### Work order
Scan the entries below. List each line with "Health".

[Stored data]
BEGIN

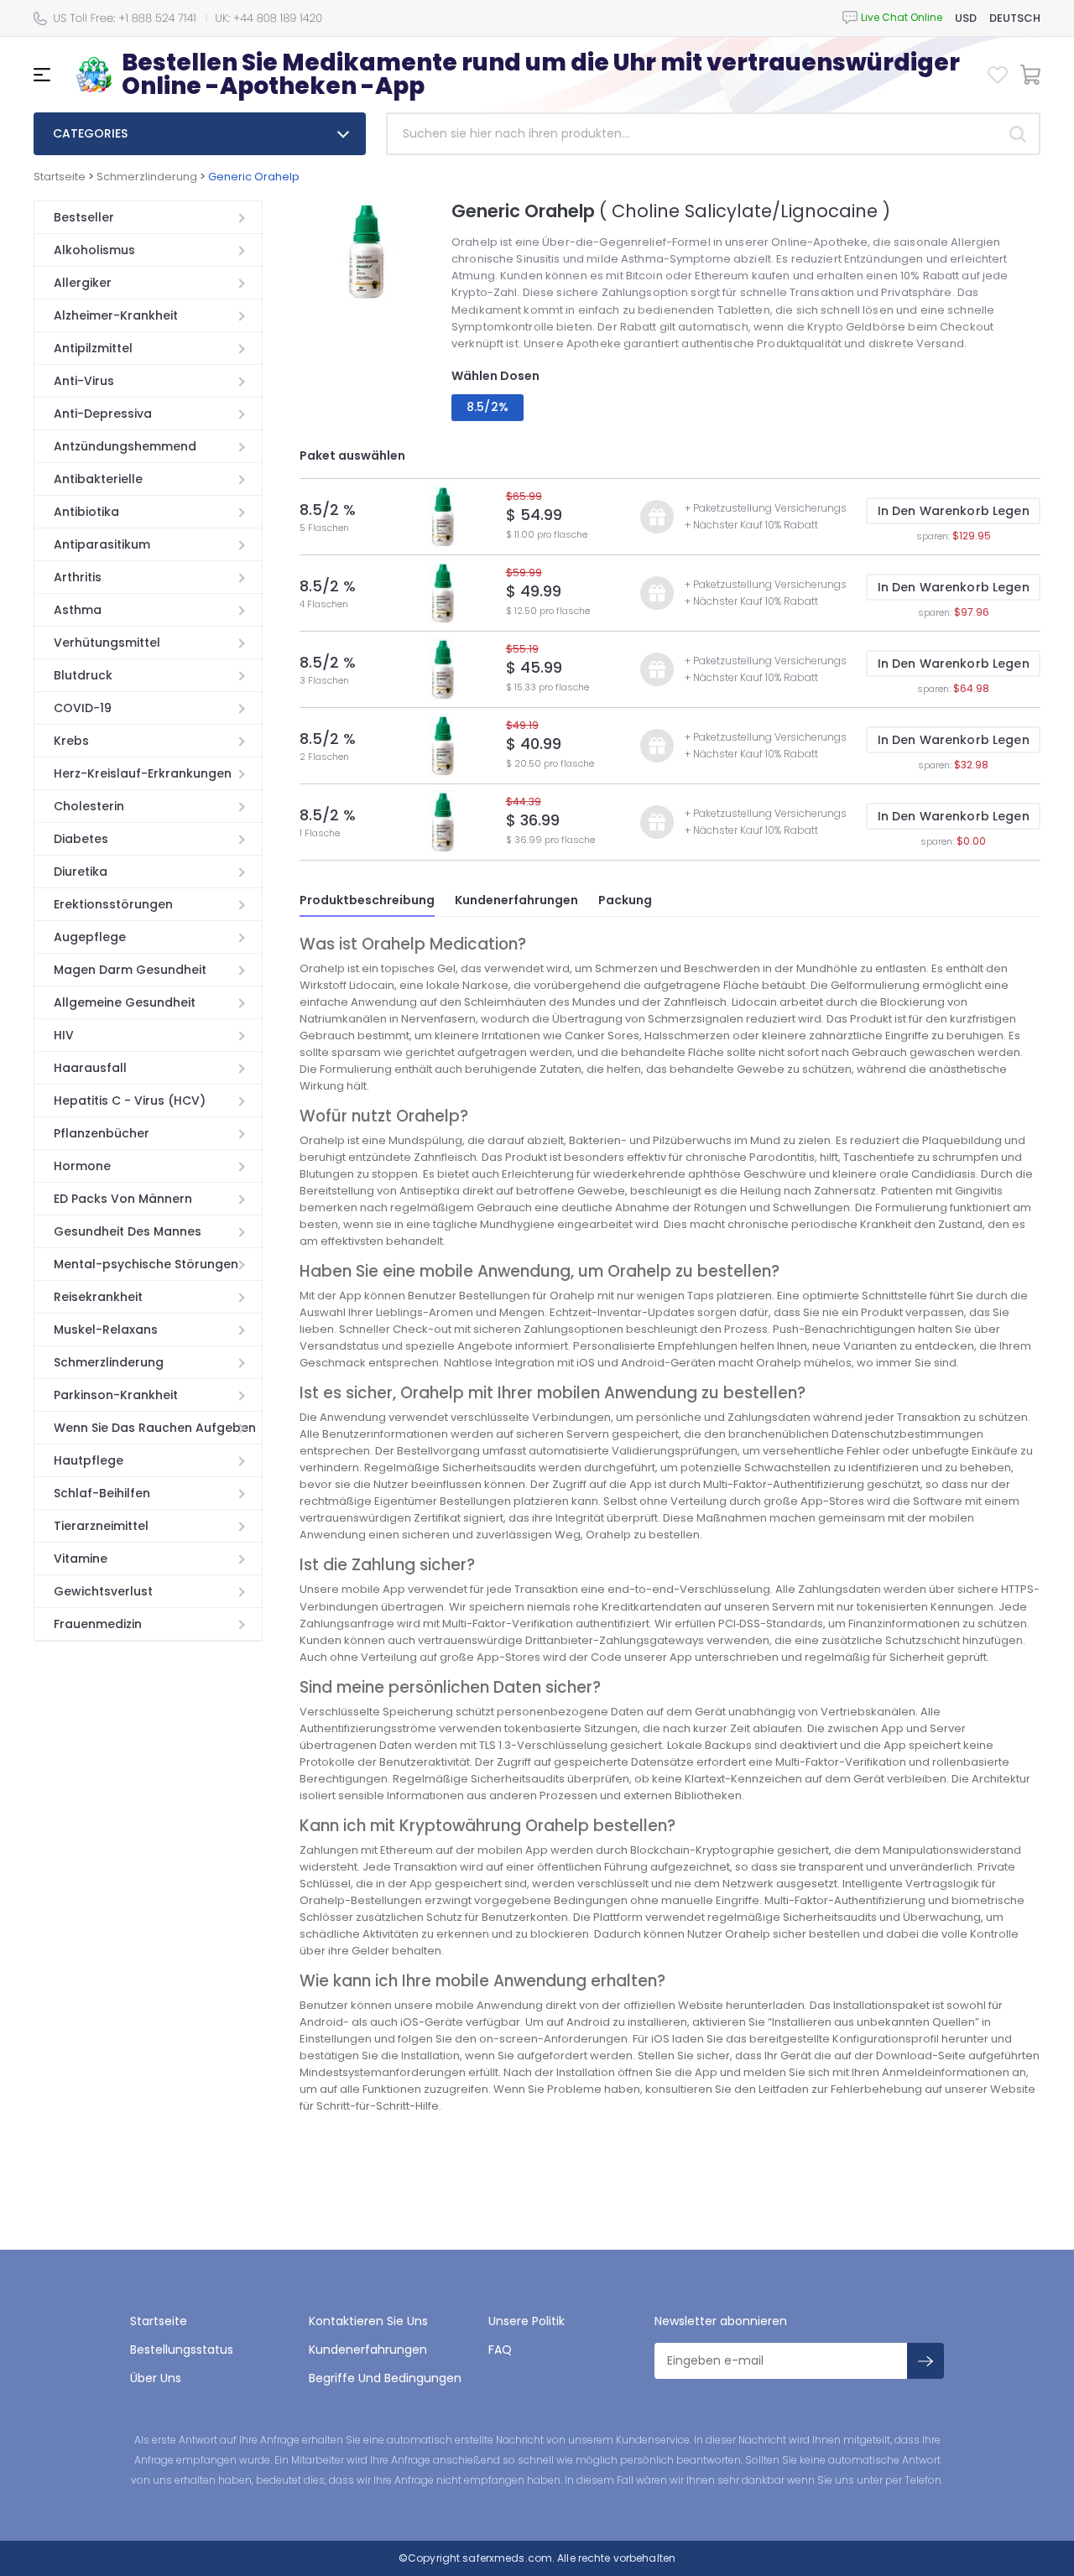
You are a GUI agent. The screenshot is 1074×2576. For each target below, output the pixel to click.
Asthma (78, 609)
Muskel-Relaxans (106, 1329)
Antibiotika (86, 511)
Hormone (82, 1166)
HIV (64, 1035)
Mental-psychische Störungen (146, 1264)
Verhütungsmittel (107, 642)
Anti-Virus (84, 380)
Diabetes (81, 838)
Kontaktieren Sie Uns (368, 2321)
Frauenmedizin (98, 1624)
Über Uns (155, 2378)
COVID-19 (83, 708)
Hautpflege (88, 1460)
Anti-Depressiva (103, 413)
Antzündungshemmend (125, 446)
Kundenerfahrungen (516, 900)
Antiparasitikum (102, 544)
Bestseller (84, 217)
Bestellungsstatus (181, 2349)
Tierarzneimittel (101, 1525)
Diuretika (80, 871)
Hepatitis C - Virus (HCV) (130, 1100)
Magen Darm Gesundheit (130, 969)
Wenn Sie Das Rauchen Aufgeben (155, 1427)
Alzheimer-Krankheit (116, 315)
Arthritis (78, 577)
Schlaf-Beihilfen (102, 1493)
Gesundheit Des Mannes (127, 1231)
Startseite (60, 177)
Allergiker (83, 282)
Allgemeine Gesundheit (125, 1002)
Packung (625, 900)
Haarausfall (90, 1067)
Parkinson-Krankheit (116, 1395)
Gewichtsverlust (103, 1591)
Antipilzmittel (93, 348)
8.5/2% (487, 406)
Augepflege (90, 937)
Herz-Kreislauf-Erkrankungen (143, 773)
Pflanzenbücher (101, 1133)
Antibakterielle (98, 479)
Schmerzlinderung (146, 177)
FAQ (500, 2349)
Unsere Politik (526, 2321)
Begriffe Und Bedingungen (385, 2378)
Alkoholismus (94, 250)
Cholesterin (89, 806)
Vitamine (80, 1558)
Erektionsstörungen (113, 904)
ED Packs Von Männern (123, 1198)
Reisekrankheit (98, 1296)
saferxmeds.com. (507, 2558)
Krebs (71, 740)
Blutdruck (83, 675)
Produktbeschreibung (367, 900)
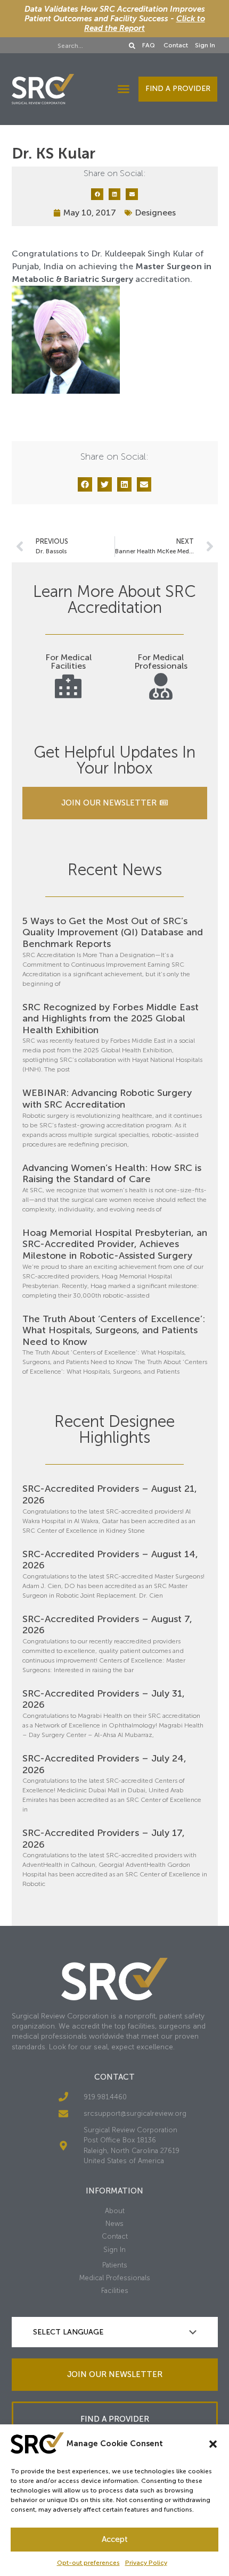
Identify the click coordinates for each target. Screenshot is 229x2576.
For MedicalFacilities (68, 661)
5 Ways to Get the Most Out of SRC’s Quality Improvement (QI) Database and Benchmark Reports (112, 932)
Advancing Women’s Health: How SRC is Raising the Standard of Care (111, 1173)
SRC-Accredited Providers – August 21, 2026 (109, 1494)
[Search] (132, 46)
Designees (155, 212)
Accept (115, 2539)
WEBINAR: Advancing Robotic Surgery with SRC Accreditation (107, 1098)
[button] (213, 2444)
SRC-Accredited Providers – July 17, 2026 (103, 1838)
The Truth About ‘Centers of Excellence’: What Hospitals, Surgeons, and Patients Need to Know (113, 1330)
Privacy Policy (146, 2562)
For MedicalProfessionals (160, 661)
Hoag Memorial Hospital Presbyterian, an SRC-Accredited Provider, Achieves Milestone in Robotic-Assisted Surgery (114, 1244)
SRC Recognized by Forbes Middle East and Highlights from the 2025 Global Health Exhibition (110, 1018)
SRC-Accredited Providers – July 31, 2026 (103, 1699)
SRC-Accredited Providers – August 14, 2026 (110, 1560)
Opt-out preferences (88, 2562)
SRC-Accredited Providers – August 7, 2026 (107, 1624)
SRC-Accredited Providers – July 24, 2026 (104, 1764)
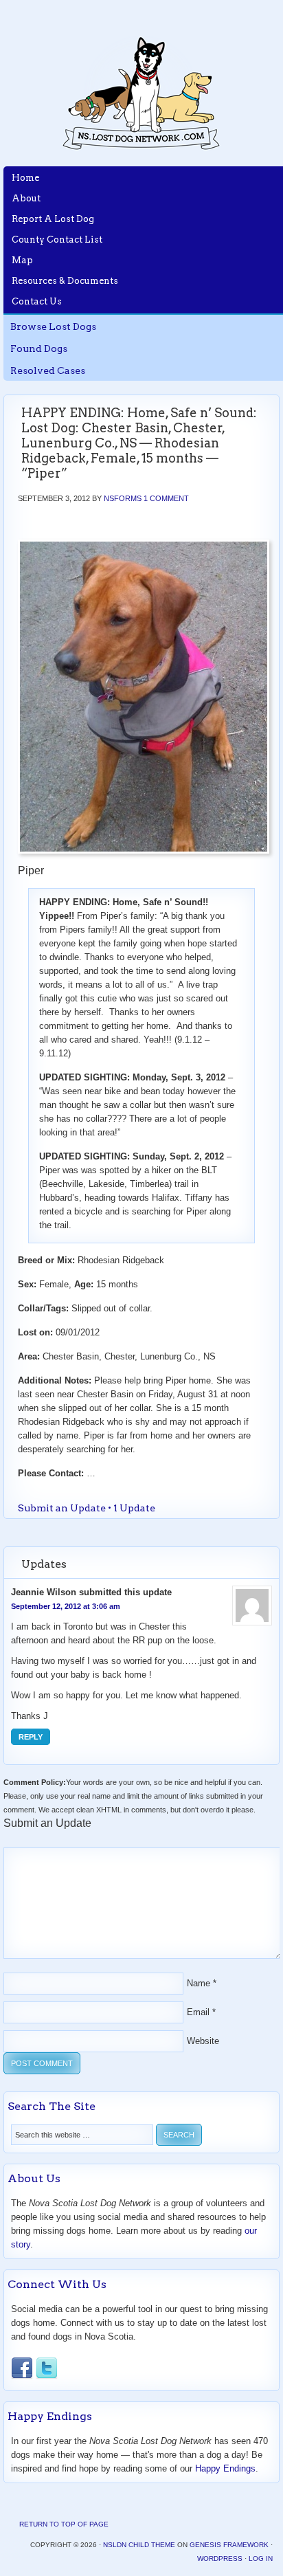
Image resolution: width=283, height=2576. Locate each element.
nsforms (123, 498)
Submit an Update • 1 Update (86, 1507)
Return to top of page (64, 2524)
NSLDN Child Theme (139, 2545)
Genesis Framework (229, 2545)
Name (198, 1983)
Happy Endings (225, 2468)
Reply (31, 1737)
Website (203, 2041)
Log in (261, 2558)
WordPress (219, 2558)
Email (198, 2012)
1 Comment (166, 498)
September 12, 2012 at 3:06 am (65, 1606)
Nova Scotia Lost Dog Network (141, 92)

END

### Output below
Advancing Women’s Health: How SRC is Raising the Standard of Care (111, 1173)
SRC Recognized by Forbes Middle East and Highlights from the 2025 Global Health Exhibition (110, 1018)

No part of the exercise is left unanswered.